Agatha Christie's The Seven Dials Mystery (Starring Superintendent Battle #2 & Bundle)

 


⭐⭐⭐ Stars

Book Blurb

A practical joke goes chillingly, murderously wrong in Queen of Mystery Agatha Christie’s classic detective story, The Seven Dials Mystery.

Gerry Wade had proved himself to be a champion sleeper, so the other houseguests decided to play a practical joke on him. Eight alarm clocks were set to go off, one after the other, starting at 6:30 a.m.
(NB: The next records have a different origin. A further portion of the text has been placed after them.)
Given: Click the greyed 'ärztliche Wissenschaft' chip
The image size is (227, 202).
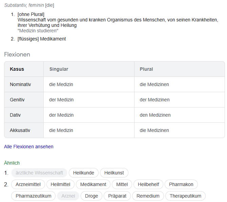Looking at the screenshot, I should pyautogui.click(x=39, y=173).
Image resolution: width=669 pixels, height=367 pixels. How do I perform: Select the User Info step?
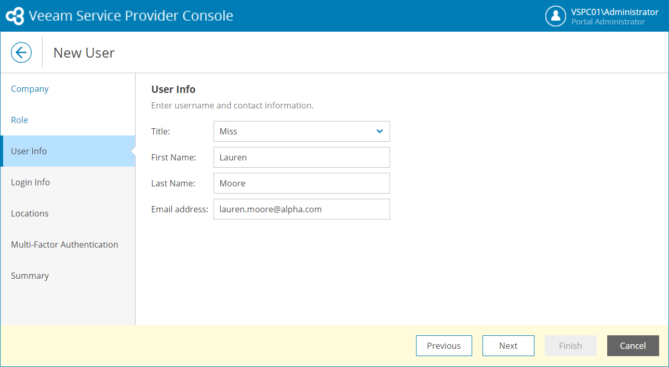(x=29, y=151)
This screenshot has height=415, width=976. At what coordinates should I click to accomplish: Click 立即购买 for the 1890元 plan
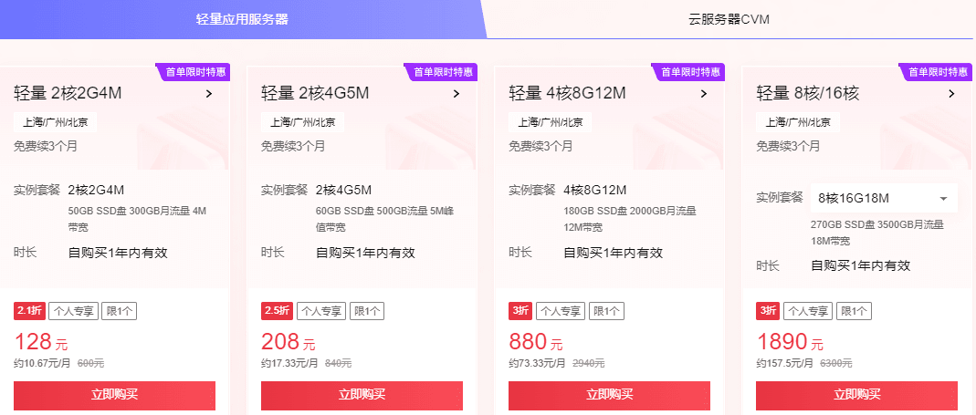(856, 395)
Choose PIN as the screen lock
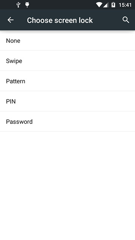This screenshot has width=135, height=240. click(x=68, y=101)
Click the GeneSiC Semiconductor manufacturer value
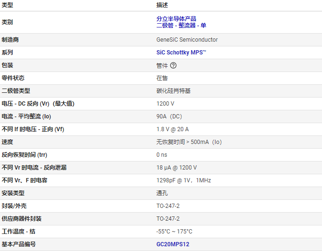This screenshot has height=251, width=322. tap(187, 40)
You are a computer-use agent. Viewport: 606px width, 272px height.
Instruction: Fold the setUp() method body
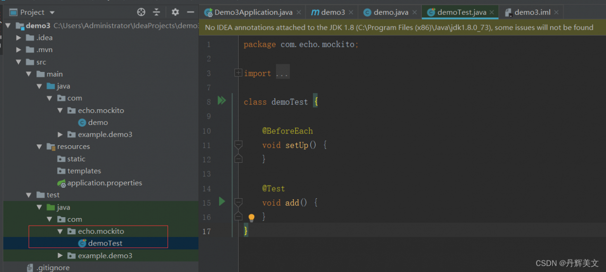click(x=239, y=145)
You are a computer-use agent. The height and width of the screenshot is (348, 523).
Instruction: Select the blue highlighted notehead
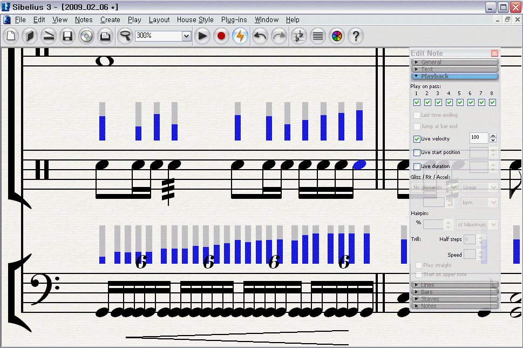(x=359, y=164)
But when morning arrived, one clock was missing and the prank then backfired, with tragic consequences.

For Jimmy Thesiger in particular, the words "Seven Dials" were to take on a new and chilling significance...
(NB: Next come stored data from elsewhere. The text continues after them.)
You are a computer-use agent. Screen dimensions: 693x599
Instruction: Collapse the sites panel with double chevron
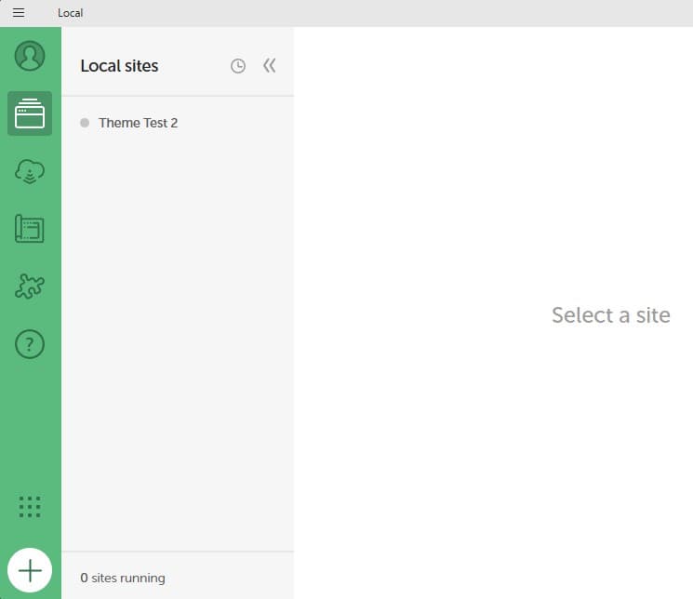tap(270, 66)
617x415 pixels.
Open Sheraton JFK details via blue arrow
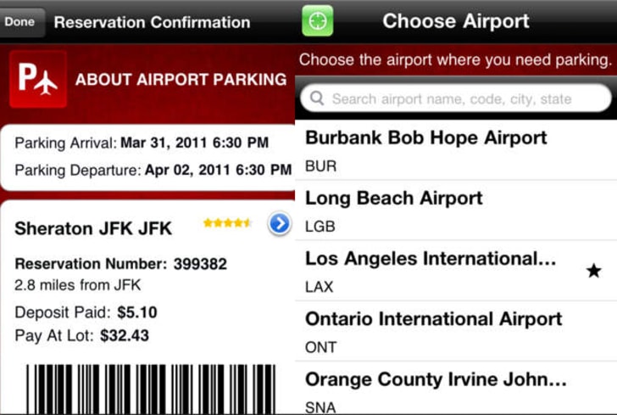tap(280, 223)
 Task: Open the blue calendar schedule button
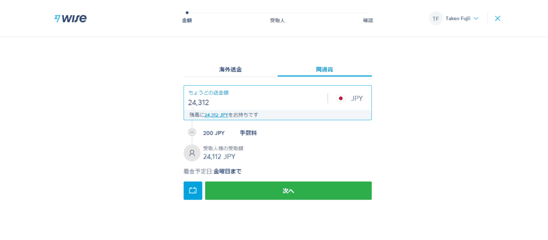point(193,191)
First published January 24, 1929


In my short journey of reviewing books, I have yet to cover notable authors whose books I have read over the decades with the current ones always in focus.

My brother @pinakrath (IG) who is holding the flame of book-reading aloft in the family asked me to review a few Dame Christie books. 
Pinak this one is for you.

This book, my first #agathachristie book, is the first that I have chosen to review from her vast collection and is also one of the lesser followed/popular ones from her repertoire. 
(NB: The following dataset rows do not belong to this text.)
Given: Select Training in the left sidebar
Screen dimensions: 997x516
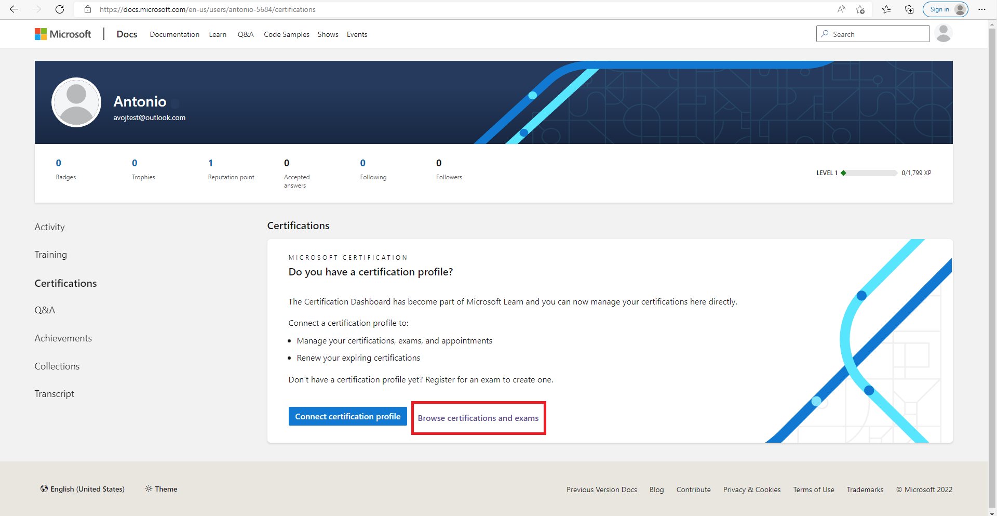Looking at the screenshot, I should click(51, 255).
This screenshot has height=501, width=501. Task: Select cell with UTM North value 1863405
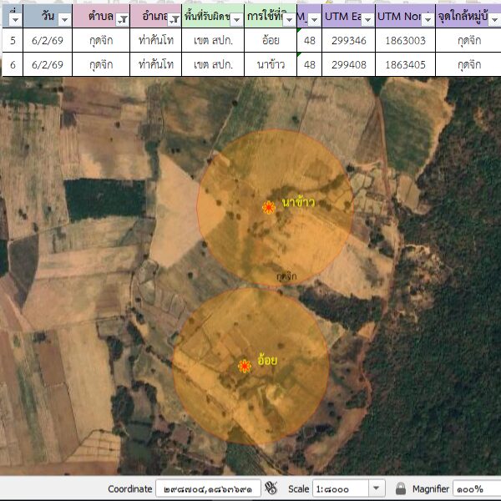click(x=405, y=64)
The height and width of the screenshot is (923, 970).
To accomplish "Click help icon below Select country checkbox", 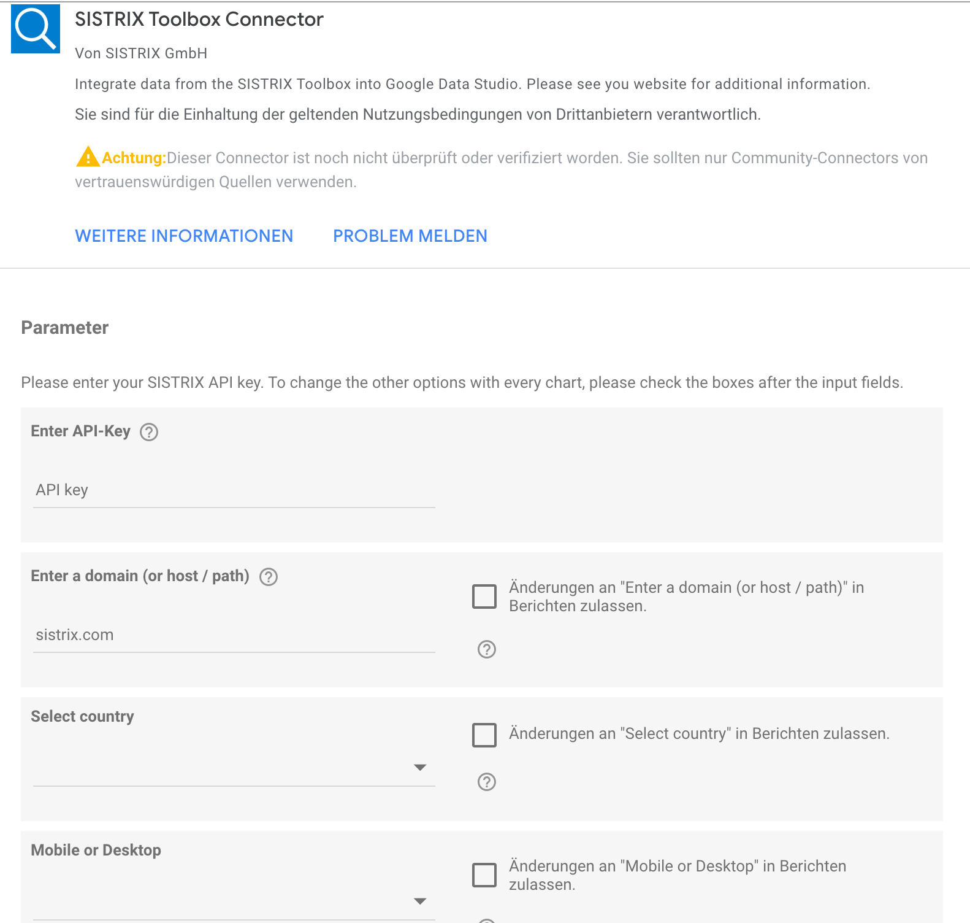I will [487, 782].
Agatha Christie's The Seven Dials Mystery 

A practical joke goes chillingly, murderously wrong.

This is the statement which ensured that a 12 year old decided to pick this book the 1987 release from Bantam to be his first by the queen of mystery, knowing her by reputation and the Poirot that was being shown on TV.

It was probably not the age to read this remarkable story and my rating stands the testament of time and is from 1988 when I read it. I had still not graduated from the Enid Blyton mysteries and this would be among my first stab at adult fiction.

Decades later I believe this is one of Agatha Christie's unsung melodies. It is a spy thriller couched within a murder mystery.


This is a story with a practical sleuthing female, Bundle (the Lady Eileen Brent) at the center of the solution, a rave at the time the book was written. A young set have gathered at an estate house in the English countryside. The house is rented out to a steel tycoon Sir Oswald. the house is owned by Bundle's father the Lord Caterham. Gerry Wade the body at the center of this mystery has a propensity for sleeping late and soundly which leads to the dare and practical joke with the others putting 7 alarm clocks rigged to start one after the other in his room. All harmless fun but the alarms go off and Gerry seems to have beaten the clock with his sound sleep. A cursory investigation reveals the murder and a clock missing.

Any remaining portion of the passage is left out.